Creating Memories for Vehicles

Creating Memories for Vehicles


Researchers at Cornell University have developed a way to help autonomous vehicles create “memories” of previous experiences and use them in future navigation.

One of the problems of designing software for autonomous vehicles is that they are in a continuous state of seeing the world for the first time. Unlike humans who see snow and instantly realise it will be cold and slippy, vehicles have to detect the snow and then rely on the sensors to feed the AI details of what conditions would be like before the AI starts to take action. The problem is that those sensors may not act optimally in adverse conditions, feeding misleading information to the vehicle’s AI. If autonomous vehicle could “remember” conditions and scenarios like we do, creating autonomous software would be much more simple and efficient.

Researchers at Cornell University have looked at this problem and developed a way to help autonomous vehicles create “memories” of previous experiences and use them in future navigation, especially during adverse weather conditions.
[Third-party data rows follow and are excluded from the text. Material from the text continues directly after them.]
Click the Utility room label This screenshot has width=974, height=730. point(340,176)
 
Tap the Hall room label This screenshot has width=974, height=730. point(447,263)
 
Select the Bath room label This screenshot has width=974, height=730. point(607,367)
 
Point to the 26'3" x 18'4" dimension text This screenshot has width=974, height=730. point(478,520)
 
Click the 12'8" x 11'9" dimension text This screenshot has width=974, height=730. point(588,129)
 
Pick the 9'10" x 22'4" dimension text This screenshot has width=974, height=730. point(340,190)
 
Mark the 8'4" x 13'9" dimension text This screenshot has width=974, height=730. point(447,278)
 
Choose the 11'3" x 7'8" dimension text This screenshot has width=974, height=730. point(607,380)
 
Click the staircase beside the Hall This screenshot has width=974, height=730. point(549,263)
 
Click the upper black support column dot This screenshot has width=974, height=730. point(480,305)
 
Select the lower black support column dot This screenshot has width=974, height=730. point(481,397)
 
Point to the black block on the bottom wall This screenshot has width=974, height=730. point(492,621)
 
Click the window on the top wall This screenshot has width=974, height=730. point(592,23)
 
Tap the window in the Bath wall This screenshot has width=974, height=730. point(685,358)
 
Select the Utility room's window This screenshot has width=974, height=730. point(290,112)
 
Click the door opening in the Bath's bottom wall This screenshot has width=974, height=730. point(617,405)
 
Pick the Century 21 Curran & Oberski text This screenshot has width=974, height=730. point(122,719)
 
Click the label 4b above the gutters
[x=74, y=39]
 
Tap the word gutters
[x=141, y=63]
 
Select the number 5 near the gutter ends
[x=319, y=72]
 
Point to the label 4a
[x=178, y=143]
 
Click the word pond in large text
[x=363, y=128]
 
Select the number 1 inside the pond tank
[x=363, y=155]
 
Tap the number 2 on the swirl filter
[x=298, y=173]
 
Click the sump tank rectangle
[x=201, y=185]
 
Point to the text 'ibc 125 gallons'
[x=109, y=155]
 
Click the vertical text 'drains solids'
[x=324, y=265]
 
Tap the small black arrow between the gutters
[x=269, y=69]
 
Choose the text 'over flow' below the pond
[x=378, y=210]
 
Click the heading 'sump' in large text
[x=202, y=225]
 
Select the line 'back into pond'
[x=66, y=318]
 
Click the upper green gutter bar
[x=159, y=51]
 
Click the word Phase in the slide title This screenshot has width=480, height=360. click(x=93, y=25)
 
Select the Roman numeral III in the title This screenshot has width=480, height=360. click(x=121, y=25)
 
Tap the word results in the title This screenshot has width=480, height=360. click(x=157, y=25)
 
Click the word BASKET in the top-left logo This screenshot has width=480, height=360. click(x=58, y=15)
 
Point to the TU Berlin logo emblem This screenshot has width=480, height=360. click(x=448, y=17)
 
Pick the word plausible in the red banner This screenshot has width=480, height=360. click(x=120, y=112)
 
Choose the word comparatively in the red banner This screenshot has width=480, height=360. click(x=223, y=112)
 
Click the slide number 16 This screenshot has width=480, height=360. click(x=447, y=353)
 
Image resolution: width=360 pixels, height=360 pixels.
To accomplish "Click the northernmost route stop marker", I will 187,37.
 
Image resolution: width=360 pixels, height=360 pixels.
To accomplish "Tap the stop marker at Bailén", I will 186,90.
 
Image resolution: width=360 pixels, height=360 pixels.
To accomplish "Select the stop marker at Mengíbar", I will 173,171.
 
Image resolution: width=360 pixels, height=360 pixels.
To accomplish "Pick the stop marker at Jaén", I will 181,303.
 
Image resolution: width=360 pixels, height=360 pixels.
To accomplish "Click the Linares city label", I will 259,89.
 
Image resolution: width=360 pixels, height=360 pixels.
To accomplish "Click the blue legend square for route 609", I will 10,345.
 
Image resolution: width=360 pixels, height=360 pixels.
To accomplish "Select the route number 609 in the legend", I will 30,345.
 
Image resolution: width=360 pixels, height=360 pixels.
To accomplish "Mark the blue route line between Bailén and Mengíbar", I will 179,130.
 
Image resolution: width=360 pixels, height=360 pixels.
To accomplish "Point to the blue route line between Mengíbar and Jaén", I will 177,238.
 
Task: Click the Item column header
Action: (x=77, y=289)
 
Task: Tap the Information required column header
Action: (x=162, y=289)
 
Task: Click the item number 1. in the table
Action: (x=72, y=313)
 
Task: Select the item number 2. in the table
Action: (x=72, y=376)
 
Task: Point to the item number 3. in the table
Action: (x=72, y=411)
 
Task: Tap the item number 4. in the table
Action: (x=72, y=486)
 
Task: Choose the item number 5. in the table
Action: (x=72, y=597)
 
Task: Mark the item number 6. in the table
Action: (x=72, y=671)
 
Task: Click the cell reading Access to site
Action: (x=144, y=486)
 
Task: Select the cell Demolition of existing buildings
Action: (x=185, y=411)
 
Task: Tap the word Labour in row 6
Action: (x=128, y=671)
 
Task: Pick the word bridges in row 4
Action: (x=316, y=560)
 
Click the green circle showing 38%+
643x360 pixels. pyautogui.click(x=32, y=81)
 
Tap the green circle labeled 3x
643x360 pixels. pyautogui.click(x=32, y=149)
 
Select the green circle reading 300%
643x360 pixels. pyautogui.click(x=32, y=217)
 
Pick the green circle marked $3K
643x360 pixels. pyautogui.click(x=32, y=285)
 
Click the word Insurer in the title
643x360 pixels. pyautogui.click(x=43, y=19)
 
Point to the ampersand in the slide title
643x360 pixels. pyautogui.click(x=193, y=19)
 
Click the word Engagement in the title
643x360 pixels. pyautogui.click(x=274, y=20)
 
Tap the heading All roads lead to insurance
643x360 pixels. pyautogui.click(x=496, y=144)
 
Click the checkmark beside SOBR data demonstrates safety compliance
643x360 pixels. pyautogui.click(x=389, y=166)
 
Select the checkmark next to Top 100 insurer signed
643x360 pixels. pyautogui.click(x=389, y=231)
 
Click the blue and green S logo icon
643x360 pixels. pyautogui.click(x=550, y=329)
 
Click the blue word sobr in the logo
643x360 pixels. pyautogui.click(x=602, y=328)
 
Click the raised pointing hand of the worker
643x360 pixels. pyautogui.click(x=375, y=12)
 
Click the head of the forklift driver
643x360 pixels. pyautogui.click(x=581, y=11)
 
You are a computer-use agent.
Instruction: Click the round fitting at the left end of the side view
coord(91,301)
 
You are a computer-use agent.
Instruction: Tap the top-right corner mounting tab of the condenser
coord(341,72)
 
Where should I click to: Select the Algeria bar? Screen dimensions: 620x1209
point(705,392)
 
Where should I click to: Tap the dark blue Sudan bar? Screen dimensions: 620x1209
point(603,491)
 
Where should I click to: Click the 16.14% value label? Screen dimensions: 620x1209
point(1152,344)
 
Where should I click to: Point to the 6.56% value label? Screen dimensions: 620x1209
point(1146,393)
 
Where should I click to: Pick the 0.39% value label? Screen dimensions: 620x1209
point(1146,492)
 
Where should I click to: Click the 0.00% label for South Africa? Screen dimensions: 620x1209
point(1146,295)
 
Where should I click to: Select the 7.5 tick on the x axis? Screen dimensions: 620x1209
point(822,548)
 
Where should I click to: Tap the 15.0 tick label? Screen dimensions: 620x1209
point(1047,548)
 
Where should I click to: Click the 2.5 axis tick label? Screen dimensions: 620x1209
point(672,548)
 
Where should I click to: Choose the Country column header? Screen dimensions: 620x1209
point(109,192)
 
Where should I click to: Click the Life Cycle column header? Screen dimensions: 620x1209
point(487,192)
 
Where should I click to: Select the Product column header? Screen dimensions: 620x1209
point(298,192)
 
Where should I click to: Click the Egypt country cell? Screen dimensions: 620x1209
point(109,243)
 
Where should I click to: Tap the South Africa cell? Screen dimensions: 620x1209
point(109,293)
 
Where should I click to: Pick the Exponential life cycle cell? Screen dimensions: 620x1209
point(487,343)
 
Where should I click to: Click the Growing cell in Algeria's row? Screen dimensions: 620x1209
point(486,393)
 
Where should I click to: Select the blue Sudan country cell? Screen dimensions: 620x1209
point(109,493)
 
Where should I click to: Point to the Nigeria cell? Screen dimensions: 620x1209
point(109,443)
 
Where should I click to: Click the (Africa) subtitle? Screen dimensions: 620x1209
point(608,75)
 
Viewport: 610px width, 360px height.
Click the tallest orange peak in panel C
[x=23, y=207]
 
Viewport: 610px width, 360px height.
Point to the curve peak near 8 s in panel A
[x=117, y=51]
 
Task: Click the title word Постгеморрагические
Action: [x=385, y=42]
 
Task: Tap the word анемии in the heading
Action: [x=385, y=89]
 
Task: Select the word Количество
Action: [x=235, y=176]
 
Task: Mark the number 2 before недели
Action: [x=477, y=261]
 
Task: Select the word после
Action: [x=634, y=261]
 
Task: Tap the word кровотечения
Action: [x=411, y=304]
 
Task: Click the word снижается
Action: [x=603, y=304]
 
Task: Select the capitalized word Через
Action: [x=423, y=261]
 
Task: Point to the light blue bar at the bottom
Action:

The researchers have produced three papers on the subject, two of which were presented at the Proceedings of the IEEE Conference on Computer Vision and Pattern Recognition (CVPR 2022) on June 19-24 in New Orleans.

“The fundamental question is, can we learn from repeated traversals?” said senior author Kilian Weinberger, professor of computer science. “For example, a car may mistake a weirdly shaped tree for a pedestrian the first time its laser scanner perceives it from a distance, but once it is close enough, the object category will become clear. So, the second time you drive past the very same tree, even in fog or snow, you would hope that the car has now learned to recognize it correctly.”

Led by doctoral student Carlos Diaz-Ruiz, the group compiled a dataset by driving a car equipped with LiDAR sensors along a 15-kilometer loop in and around Ithaca, 40 times over an 18-month period. The traversals capture varying environments, weather conditions and times of day. This created a resulting dataset with over 600,000 scenes. The approach that the team developed is named HINDSIGHT. It uses neural networks to compute descriptors of objects as the car passes them. It then compresses these SQuaSH (Spatial-Quantized Sparse History) descriptions and stores them on a virtual map, like a “memory” stored in a human brain.

The next time the self-driving car traverses the same location, it queries the local SQuaSH database of every LiDAR point along the route and “remembers” what it learned last time. The database is continuously updated and shared across vehicles, enriching the information available to perform recognition. HINDSIGHT is intended to be a precursor to additional research the team is conducting, MODEST (Mobile Object Detection with Ephemerality and Self-Training), that would allow the car to learn the entire perception pipeline from scratch.

While HINDSIGHT still assumes that the artificial neural network is already trained to detect objects and augments it with the capability to create memories, MODEST assumes the artificial neural network in the vehicle has never been exposed to any objects or streets at all. Through multiple traversals of the same route, it can learn what parts of the environment are stationary and which are moving objects. Slowly it teaches itself what constitutes other traffic participants and what is safe to ignore. The algorithm can then detect these objects reliably – even on roads that were not part of the initial repeated traversals.